**Brief:** From the first line to the last, print the data exactly as it appears.

**Records provided:**
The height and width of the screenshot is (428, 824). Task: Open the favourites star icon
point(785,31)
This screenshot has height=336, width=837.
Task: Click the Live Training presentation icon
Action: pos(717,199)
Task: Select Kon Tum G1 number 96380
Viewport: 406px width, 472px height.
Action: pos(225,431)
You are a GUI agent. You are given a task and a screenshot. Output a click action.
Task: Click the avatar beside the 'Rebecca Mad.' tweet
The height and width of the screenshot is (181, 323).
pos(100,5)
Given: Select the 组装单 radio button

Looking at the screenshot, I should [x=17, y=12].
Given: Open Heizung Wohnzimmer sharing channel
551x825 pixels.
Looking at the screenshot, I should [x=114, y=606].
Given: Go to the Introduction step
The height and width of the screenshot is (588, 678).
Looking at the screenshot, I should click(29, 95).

**Task response:**
The height and width of the screenshot is (428, 824). Task: Open the favourites star icon
point(785,31)
This screenshot has height=336, width=837.
Task: Click the Live Training presentation icon
Action: pos(717,199)
Task: Select Kon Tum G1 number 96380
Viewport: 406px width, 472px height.
Action: pos(225,431)
You are a GUI agent. You are given a task and a screenshot. Output a click action.
Task: Click the avatar beside the 'Rebecca Mad.' tweet
The height and width of the screenshot is (181, 323).
pos(100,5)
Given: Select the 组装单 radio button

Looking at the screenshot, I should [x=17, y=12].
Given: Open Heizung Wohnzimmer sharing channel
551x825 pixels.
Looking at the screenshot, I should [x=114, y=606].
Given: Go to the Introduction step
The height and width of the screenshot is (588, 678).
Looking at the screenshot, I should click(29, 95).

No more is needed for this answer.